INFORMATION SUPPLIED Start Marker

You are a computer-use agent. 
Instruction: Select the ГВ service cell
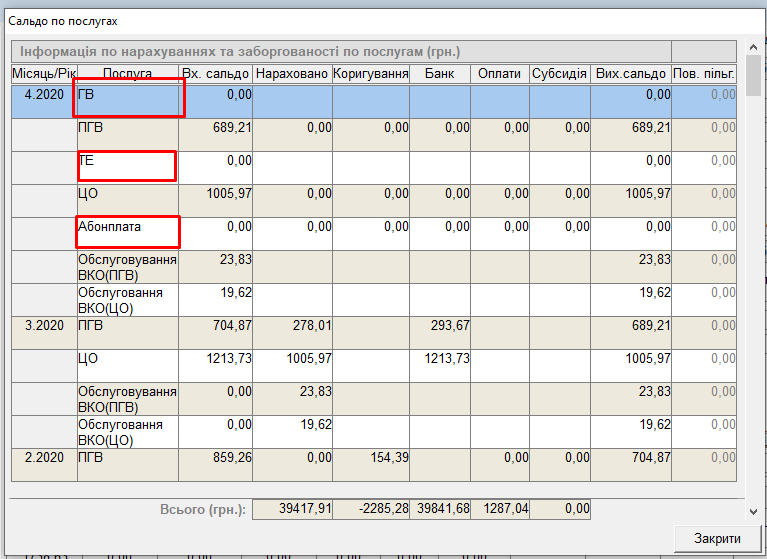[x=128, y=98]
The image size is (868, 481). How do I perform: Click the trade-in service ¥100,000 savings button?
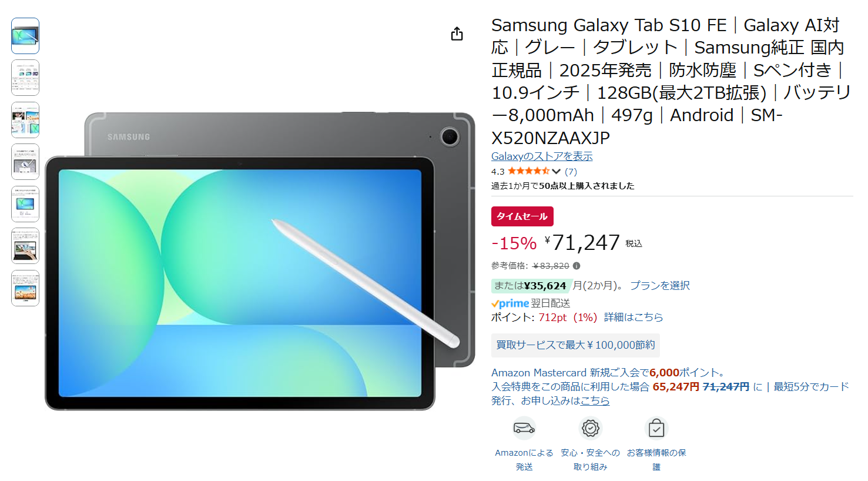[x=575, y=345]
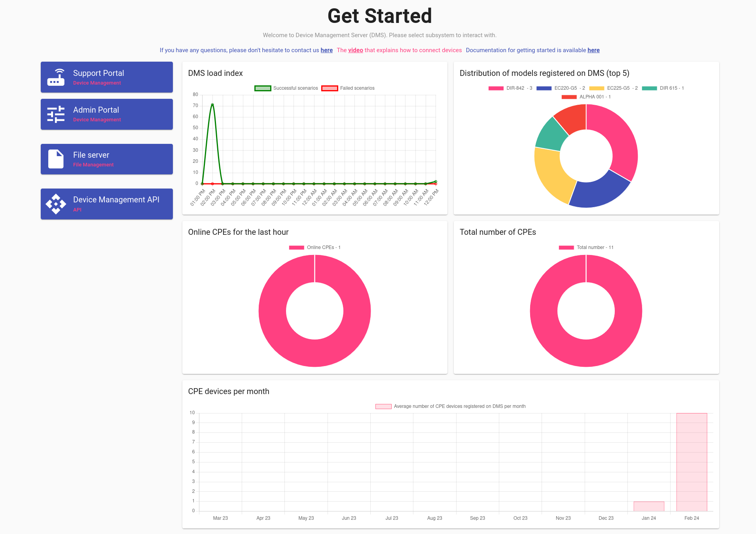Toggle the Online CPEs legend item
Viewport: 756px width, 534px height.
coord(315,247)
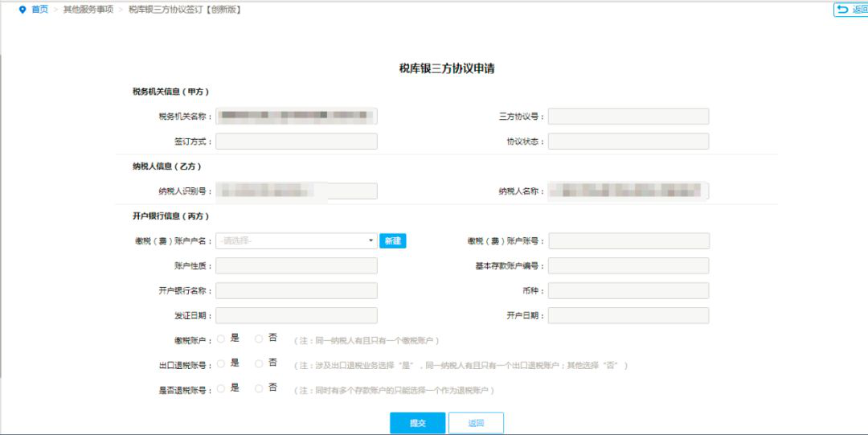This screenshot has width=868, height=435.
Task: Select 否 for 出口退税账号
Action: 259,363
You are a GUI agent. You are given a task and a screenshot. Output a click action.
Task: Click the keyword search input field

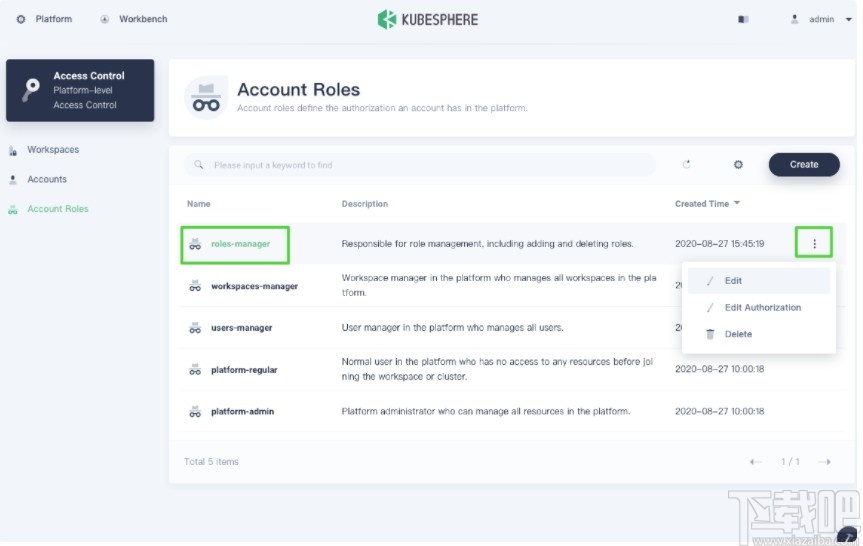point(420,165)
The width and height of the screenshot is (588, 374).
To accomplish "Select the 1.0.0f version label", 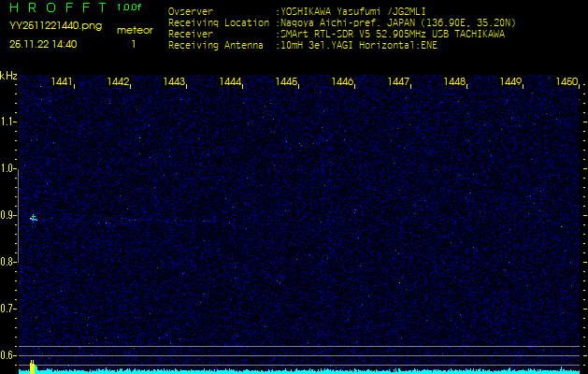I will coord(130,7).

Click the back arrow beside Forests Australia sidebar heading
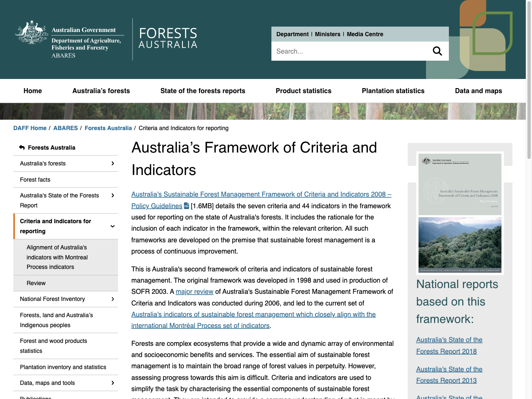click(21, 148)
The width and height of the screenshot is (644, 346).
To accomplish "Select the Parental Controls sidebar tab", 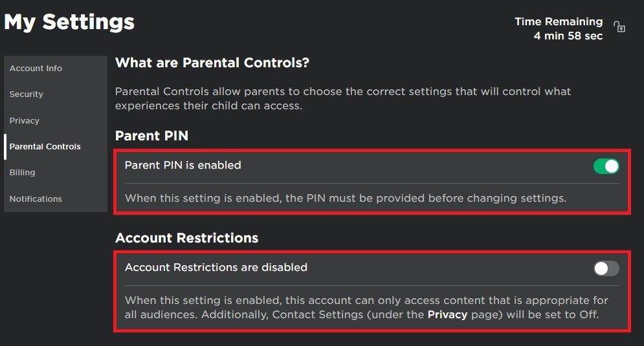I will coord(45,147).
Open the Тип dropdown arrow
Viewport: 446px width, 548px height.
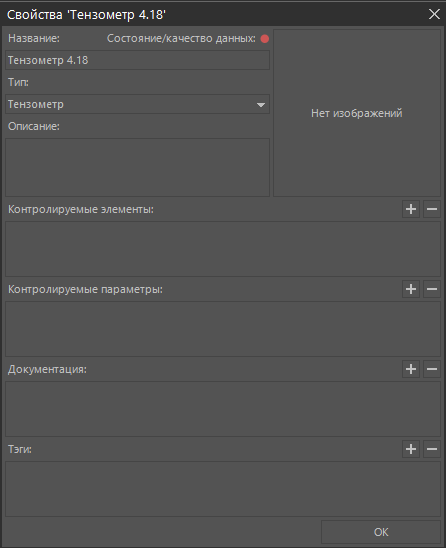[x=261, y=104]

INFORMATION SUPPLIED End Marker

▶ [PROBLEM STATEMENT] Show all lines above holding "agent".

▶ [YOUR SOLUTION]
You are a computer-use agent. 
You are a GUI agent. You are given a task and a screenshot. Output a click action.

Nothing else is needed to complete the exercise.